Mark: The kids were either too far away, celebrating with the inlaws or their significant other’s family, or busy with church responsibilities. Jill and I served at church at both the morning and the evening services, and believe it or not, we spent the five hours in between church services cutting trees from this winter’s ice storm and burning limbs. Yep….Happy Easter to us!
Jill: Yet both of us remarked that we wouldn’t have had it any other way. Why? Because of the word US. We were together. We were working together. We were celebrating the resurrection.
Mark: Easter is very important to Jill and I, first because of Christ’s resurrection and what that did for our faith. Second, because of my resurrection and what that did for our marriage.
Jill: There are three parts to Easter: Friday, Saturday, and Sunday. Friday was darkness, Saturday was silence, and Sunday was the resurrection. Sometimes we experience something similar in life.
Mark: 2011 was a year of darkness for me. I had transitioned from 20 years of ministry to being a business owner. As that transition merged with my 50th birthday, I began to lose my footing emotionally and spiritually. I moved from discouragement to disappointment to disillusionment. In my disillusionment I decided I wasn’t going to do things God’s way anymore. I was doing it my way. As I gave into my own selfish flesh, I ended up a full blown mess. I had an affair. I left my my wife and family. I believed, in my own desperation, that I could ride off into a new relationship and life would be great. I created a huge mess and that “Friday,” metaphorically speaking, was dark.
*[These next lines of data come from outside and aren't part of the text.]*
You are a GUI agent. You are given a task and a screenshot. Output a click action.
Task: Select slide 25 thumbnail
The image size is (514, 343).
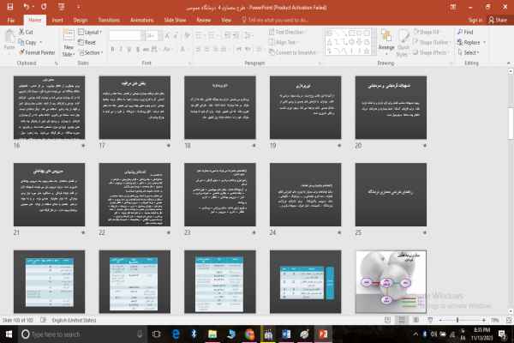390,193
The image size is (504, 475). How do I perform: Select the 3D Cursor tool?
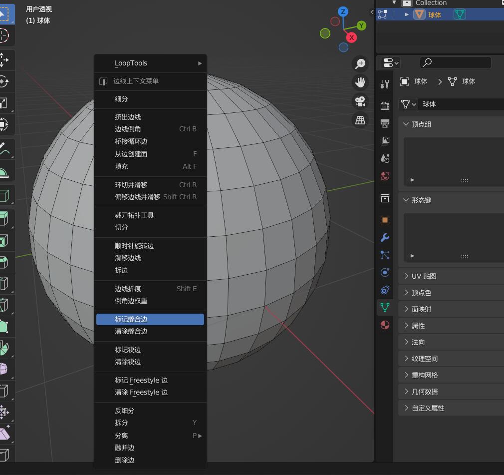pos(4,35)
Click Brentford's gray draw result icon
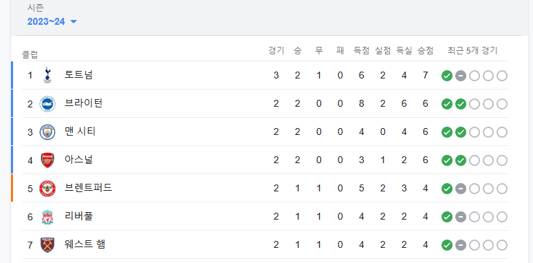 461,189
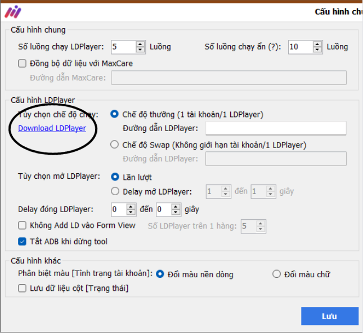Click the Số luồng chạy ẩn number field

point(299,47)
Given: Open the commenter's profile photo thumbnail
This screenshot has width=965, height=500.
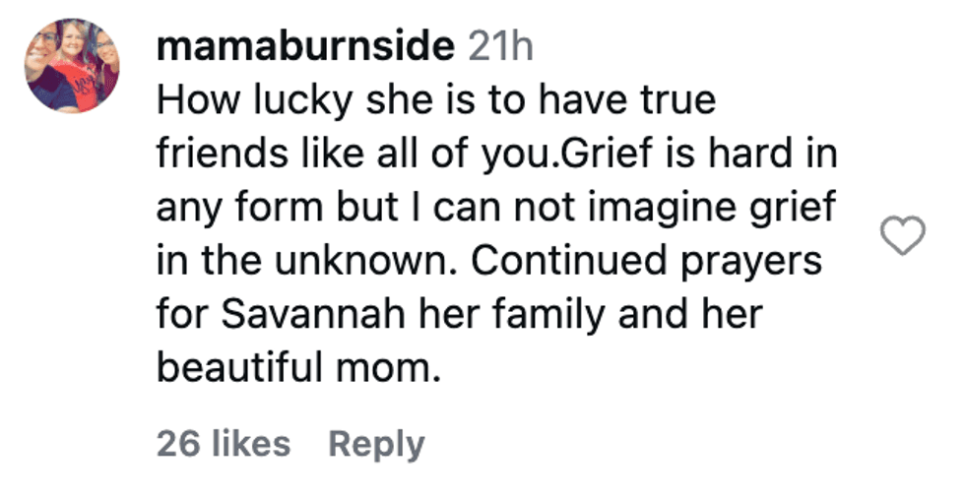Looking at the screenshot, I should coord(72,66).
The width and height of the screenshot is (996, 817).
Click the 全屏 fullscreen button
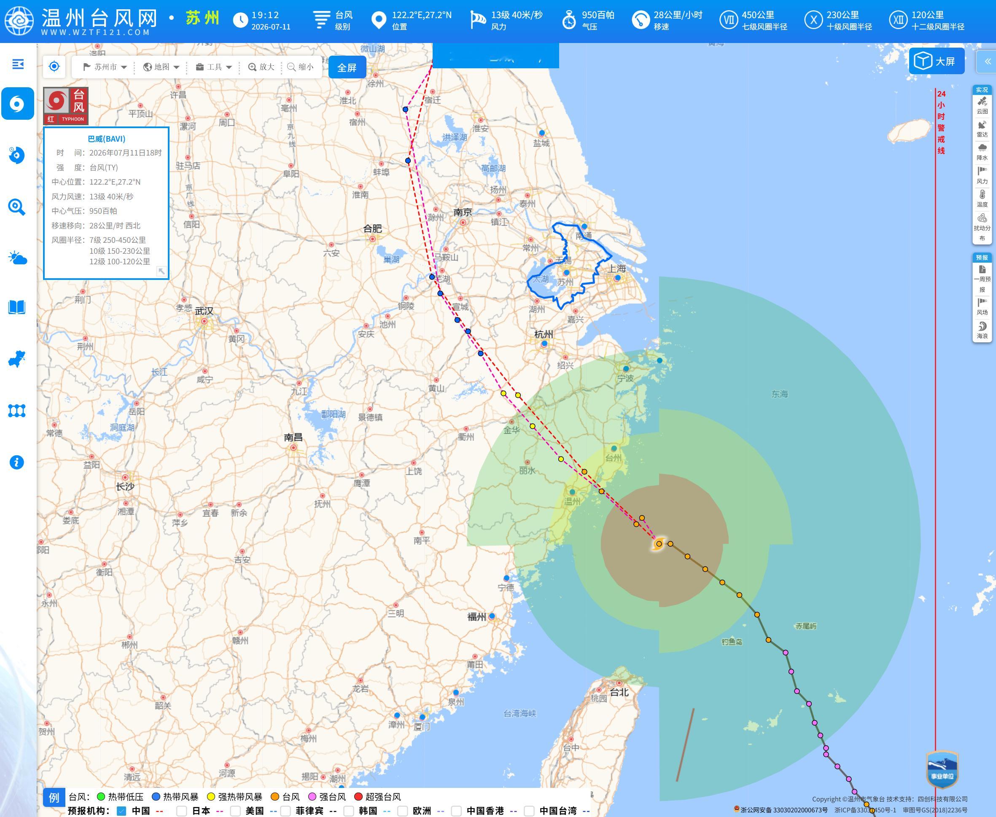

Jill: When it’s dark you’re holding on for dear life. I knew Mark was struggling but nothing I did or said made any difference. When I discovered the affair, the dark became even darker.
Mark: Over 9 months of time, I went back and forth between my marriage and the other relationship 7 times. I was a conflicted man during the “Saturday” of that season. God seemed silent and I remained lost. In the midst of all of that a friend introduced me to the writings of Andrew Murray. Andrew was an 18th century pastor whose writing reminds me of a loving grandfather leading you to understand God better. Andrew wrote a powerful book called Absolute Surrender that really spoke to me in the midst of my confusion. I learned from Andrew that absolute surrender was a must for the successful Christian life. I thought that Jesus had been Lord of my life, but as I read Absolute Surrender I discovered I had really never fully surrendered to God.
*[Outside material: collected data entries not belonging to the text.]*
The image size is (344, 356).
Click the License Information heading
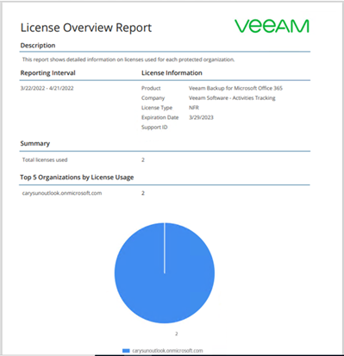point(172,73)
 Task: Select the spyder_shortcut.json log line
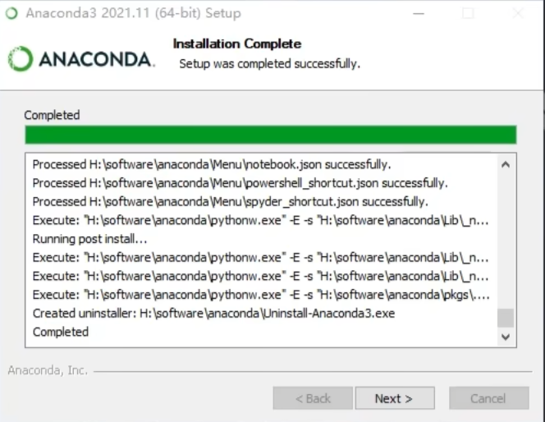(x=230, y=201)
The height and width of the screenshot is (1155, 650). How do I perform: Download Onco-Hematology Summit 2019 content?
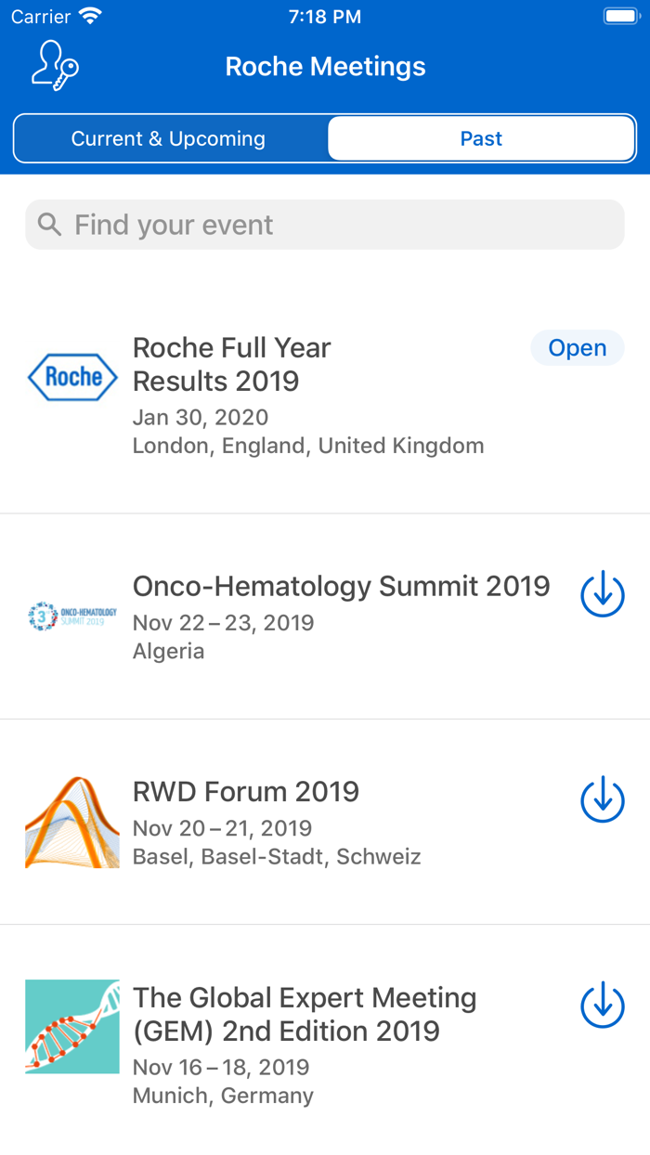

It was Easter Sunday 2012, when I heard Father God clearly speak to me saying, “Mark, if you will trust me for the mess, I will take care of everything else!” I was desperate for peace. I knew I’d made a mess and I wanted that mess to be gone. I knew that surrender was what I needed to do.
Were there things in my marriage I wanted to see change? Absolutely. Was I scared to recommit? Absolutely. Was it the right thing to do? Absolutely.
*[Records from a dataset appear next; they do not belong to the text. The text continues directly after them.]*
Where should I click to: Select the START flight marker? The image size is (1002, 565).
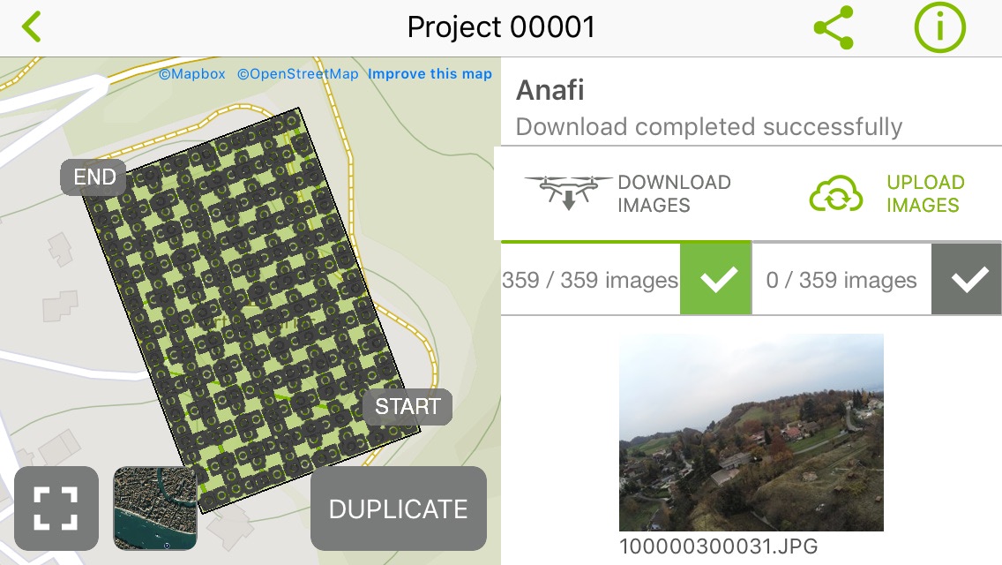point(407,406)
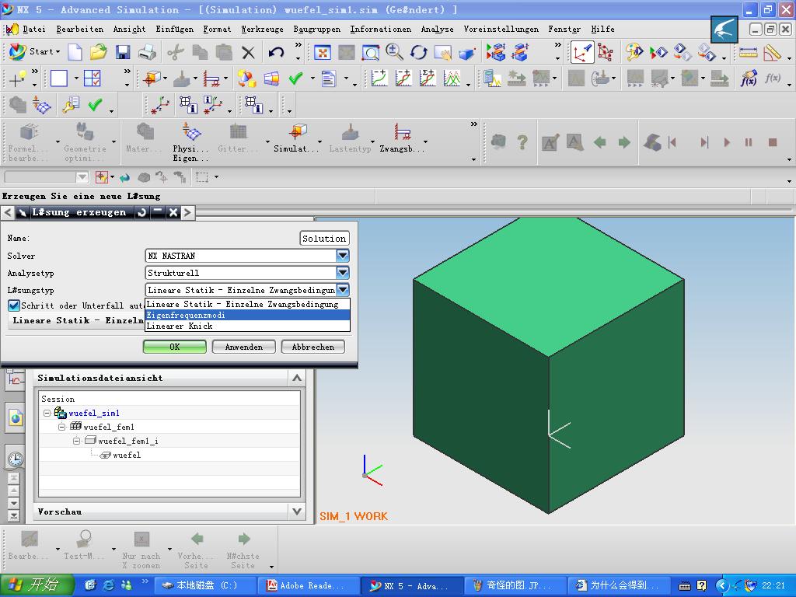Click the Simulationsobjekt toolbar icon

(296, 140)
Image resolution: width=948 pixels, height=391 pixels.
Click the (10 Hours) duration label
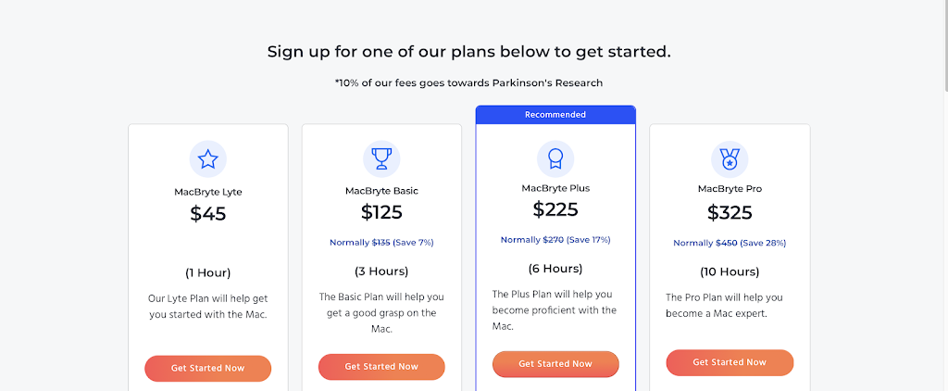click(730, 271)
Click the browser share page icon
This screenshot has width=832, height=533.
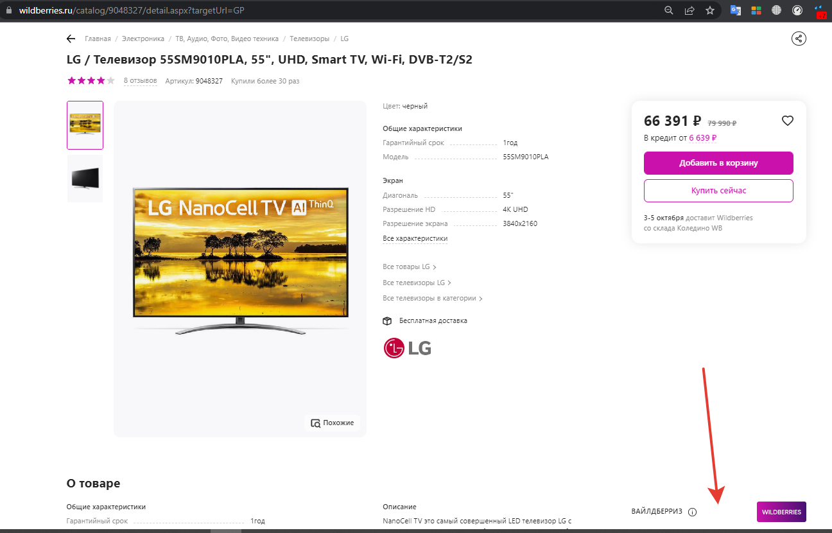click(x=689, y=10)
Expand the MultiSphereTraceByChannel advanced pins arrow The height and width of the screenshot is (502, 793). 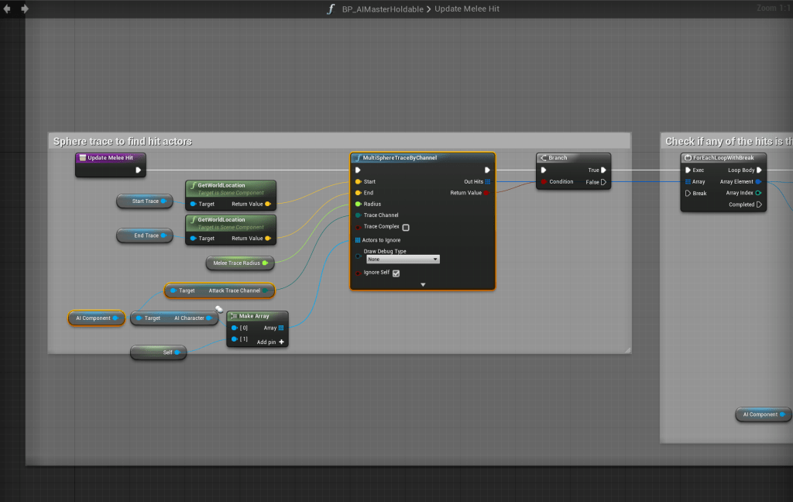point(423,284)
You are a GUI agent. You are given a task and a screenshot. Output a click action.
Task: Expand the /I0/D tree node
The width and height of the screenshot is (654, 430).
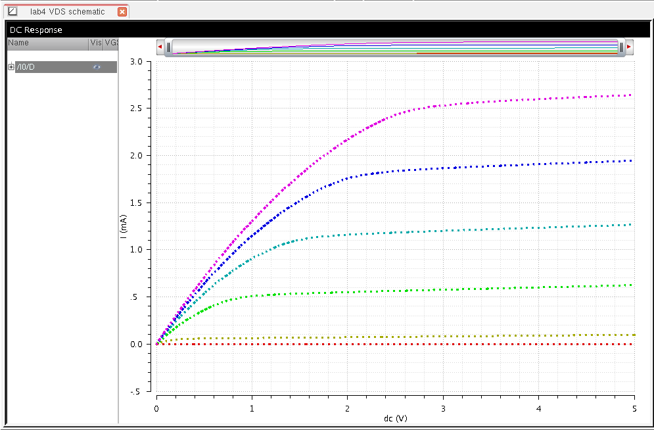click(x=11, y=67)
Sitting at home Easter morning, I surrendered. Fully. 100%. I stopped fighting God. I stopped telling God what to do. I can’t even begin to describe to you what that felt like. It was an incredible peace.
The image I have carried since is that I am walking down the middle of the road holding the hand of my true Father, going at His pace, where He wants to go and how He wants to get there. I am fully surrendered to Him. This was completely foreign and new in the beginning, but I have really grown to be at peace with this and Him.
Jill: Mark is truly a different person since Easter 2012. There is a steadiness to him I’d never seen in the first 28 years of our marriage. He’s loyal, committed, and peace-filled. He has inspired me to learn to surrender more, as well. To surrender control. To surrender criticism and judgment. To surrender to God’s plan and God’s way.
Even yesterday when Easter played out the way that it did: no family celebration. No ham. No deviled eggs. Cutting trees and working together in the yard was all right by me. It was God’s plan for two people who have learned to surrender to celebrate the beauty of the resurrection.
Mark: Where are you fighting God today? What do you need to let go of and let God lead? How are you trying to “lead God” instead of let God lead you? I’m telling you, absolute surrender will give you a resurrection experience you are longing for!